What you will do: Your response must be an exact transcription of the lines from the one containing "You are a computer-use agent. The image size is (1316, 898)." through the final line of the data.

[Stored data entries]
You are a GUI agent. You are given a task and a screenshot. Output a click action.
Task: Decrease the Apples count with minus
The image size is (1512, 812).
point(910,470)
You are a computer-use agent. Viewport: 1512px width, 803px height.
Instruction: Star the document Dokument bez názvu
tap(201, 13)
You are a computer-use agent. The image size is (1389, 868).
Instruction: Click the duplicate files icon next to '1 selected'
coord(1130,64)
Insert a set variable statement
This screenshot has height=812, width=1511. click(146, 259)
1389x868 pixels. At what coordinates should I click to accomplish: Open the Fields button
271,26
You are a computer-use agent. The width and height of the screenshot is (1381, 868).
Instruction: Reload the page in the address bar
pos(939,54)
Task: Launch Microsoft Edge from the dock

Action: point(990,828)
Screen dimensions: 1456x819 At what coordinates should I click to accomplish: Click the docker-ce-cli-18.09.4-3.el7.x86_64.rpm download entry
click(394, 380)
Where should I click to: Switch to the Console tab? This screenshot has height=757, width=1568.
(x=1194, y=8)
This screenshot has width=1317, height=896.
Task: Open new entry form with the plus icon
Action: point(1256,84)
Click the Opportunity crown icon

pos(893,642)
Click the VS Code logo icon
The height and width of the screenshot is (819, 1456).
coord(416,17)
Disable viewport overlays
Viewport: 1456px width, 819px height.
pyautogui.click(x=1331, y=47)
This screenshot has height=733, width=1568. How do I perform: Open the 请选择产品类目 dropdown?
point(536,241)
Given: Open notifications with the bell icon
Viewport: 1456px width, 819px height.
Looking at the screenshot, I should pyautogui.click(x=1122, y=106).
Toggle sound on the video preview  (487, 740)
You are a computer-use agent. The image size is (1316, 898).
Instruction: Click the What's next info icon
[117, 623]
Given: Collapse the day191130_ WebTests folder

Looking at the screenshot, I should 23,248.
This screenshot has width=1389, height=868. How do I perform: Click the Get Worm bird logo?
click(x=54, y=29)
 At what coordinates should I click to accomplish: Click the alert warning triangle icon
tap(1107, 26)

Task answer:
You are a computer-use agent. The image size is (1316, 898).
Instruction: Click the What's next info icon
[117, 623]
Given: Collapse the day191130_ WebTests folder

Looking at the screenshot, I should 23,248.
This screenshot has width=1389, height=868. How do I perform: Click the Get Worm bird logo?
click(x=54, y=29)
 At what coordinates should I click to accomplish: Click the alert warning triangle icon
tap(1107, 26)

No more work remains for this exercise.